------ DOCUMENT ------

The Applicant’s Case

13  On behalf of the Applicant, I was urged that the objectives of the Applicant are inter-alia, the development, strengthening and protection of the rule of law; and in particular to keep under review all aspects of the rule of law and human rights within the Republic of Kenya and take such action as will be of assistance in promoting or ensuring the enjoyment of these rights.

14  That the Applicant is aware of the existence of the warrants of arrest against President Omar Ahmad Hassan Al Bashir [Omar Al Bashir], the President of the Sovereign Republic of Sudan. The copies of the two aforesaid warrants are exhibited as “GK 1” and “GK 2” respectively.

15  That the said arrest warrants were issued by the Pre-Trial Chamber of the International Criminal Court [ICC] respectively on 4th March, 2009 with five counts of crime against humanity and two of war crimes and on 12th July, 2010 with three counts of genocide for allegedly orchestrating atrocities in the Western Province of Dafur in Sudan. This was pursuant to Article 91 as read together with Article 92 of the Rome Statute which provides;

. A request for arrest and surrender shall be made in writing. In urgent cases, a request may be made by any medium capable of delivering a written record, provided that the request shall be confirmed through the channel provided for in article 87, paragraph 1(a).

. In the case of a request for the arrest and surrender of a person for whom a warrant of arrest has been issued by the Pre-Trial Chamber under article 58, the request shall contain or be supported by:

a)  Information describing the person sought, sufficient to identify the person, and information as to that person’s probable location;

b)  A copy of the warrant of arrest; and

c)  Such documents, statements or information as may be necessary to meet the requirements for the surrender process in the requested State, except that those requirements should not be more burdensome than those applicable to requests for extradition pursuant to treaties or arrangements between the requested State and other States and should, if possible, be less burdensome, taking into account the distinct nature of the Court.

------ DATA ENTRIES ------

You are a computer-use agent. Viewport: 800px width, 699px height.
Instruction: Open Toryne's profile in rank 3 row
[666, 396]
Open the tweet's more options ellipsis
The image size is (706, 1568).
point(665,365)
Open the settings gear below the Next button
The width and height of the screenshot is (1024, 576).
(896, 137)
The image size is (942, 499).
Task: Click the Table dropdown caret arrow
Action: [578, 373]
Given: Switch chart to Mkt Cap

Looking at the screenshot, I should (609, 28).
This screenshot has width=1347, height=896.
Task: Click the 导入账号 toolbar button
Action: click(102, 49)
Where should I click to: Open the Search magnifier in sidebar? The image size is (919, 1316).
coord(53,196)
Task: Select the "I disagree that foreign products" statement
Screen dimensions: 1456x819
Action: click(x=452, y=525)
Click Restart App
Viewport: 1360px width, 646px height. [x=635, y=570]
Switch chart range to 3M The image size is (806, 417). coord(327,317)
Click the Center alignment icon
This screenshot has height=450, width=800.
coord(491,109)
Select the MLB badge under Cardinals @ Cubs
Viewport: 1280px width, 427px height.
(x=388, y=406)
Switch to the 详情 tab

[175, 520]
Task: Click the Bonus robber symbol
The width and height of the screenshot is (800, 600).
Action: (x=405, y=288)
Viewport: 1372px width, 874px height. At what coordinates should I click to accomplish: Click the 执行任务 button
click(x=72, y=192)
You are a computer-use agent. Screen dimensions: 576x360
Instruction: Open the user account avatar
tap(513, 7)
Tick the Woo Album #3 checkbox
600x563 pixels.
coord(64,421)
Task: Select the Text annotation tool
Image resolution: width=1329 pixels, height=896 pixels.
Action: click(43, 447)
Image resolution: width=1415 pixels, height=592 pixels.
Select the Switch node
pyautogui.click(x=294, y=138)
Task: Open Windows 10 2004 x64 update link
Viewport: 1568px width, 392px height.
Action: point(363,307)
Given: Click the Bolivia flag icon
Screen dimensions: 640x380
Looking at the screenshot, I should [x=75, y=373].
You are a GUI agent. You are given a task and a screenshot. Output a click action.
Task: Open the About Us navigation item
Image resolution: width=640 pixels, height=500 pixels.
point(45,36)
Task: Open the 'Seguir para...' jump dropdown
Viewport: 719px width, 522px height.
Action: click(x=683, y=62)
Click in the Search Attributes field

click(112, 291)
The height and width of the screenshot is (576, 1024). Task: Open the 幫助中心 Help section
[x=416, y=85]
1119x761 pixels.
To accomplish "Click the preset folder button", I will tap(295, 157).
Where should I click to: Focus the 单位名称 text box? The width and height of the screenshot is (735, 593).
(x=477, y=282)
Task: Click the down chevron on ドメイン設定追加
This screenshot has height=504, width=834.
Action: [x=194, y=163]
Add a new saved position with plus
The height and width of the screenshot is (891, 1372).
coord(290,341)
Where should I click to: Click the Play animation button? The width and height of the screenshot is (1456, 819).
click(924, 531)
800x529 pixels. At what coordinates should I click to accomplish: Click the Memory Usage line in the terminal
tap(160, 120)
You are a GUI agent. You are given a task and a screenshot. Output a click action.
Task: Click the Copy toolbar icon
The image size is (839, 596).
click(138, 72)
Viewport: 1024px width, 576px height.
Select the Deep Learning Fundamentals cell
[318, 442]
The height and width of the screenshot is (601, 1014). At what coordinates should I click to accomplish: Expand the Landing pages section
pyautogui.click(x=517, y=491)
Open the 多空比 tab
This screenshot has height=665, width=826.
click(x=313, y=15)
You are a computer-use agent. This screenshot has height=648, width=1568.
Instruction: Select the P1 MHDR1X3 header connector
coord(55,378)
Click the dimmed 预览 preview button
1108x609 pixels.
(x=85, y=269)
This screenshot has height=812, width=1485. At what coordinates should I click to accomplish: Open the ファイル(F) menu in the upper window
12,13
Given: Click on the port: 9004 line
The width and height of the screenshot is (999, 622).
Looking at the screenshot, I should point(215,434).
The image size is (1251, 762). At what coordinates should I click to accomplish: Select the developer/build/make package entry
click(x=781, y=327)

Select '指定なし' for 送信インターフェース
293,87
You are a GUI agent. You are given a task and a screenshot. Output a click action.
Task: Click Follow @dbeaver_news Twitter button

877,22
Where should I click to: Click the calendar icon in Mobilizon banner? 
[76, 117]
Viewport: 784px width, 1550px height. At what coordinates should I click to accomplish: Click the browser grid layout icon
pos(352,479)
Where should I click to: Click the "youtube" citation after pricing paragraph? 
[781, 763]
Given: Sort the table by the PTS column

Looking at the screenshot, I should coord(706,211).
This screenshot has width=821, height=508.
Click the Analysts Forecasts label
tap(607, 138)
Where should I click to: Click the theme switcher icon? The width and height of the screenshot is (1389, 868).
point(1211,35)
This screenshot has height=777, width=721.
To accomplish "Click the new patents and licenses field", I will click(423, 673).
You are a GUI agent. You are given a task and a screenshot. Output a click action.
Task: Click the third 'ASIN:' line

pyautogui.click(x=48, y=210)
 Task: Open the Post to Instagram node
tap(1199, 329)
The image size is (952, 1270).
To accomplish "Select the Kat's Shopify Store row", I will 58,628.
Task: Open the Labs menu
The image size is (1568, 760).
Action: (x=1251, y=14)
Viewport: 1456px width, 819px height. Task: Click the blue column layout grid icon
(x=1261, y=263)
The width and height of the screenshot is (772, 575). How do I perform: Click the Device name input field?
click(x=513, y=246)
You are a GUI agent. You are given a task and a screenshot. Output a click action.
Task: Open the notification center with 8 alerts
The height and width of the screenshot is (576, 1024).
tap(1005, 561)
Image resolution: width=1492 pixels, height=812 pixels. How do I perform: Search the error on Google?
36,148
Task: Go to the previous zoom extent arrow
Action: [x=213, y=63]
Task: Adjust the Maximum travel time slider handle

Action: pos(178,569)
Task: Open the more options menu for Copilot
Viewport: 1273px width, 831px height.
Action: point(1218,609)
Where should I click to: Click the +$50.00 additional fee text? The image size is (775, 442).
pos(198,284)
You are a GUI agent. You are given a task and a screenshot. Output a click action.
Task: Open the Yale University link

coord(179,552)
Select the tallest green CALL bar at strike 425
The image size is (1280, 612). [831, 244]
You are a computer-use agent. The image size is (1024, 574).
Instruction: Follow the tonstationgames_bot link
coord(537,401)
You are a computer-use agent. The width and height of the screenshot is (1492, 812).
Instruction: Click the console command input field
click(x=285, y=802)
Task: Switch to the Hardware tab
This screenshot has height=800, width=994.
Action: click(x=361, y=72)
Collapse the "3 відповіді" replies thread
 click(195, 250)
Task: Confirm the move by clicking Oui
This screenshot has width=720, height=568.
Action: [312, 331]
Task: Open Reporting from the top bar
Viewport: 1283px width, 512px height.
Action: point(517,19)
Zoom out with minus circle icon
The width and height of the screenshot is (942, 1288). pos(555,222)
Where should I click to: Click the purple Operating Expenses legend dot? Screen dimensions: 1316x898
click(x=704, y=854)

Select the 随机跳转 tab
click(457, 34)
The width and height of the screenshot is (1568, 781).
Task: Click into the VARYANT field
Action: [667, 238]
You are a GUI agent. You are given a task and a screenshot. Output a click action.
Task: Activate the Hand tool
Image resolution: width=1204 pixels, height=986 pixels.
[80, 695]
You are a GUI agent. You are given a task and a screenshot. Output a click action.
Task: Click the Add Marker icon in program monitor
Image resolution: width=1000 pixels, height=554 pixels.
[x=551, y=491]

------

** PROBLEM REQUIREMENTS **
According to the section on the Applicant's case, on what date did the Pre-Trial Chamber of the International Criminal Court issue the warrant listing five counts of crimes against humanity and two of war crimes?

** SOLUTION TO THIS EXERCISE **
On 4th March, 2009.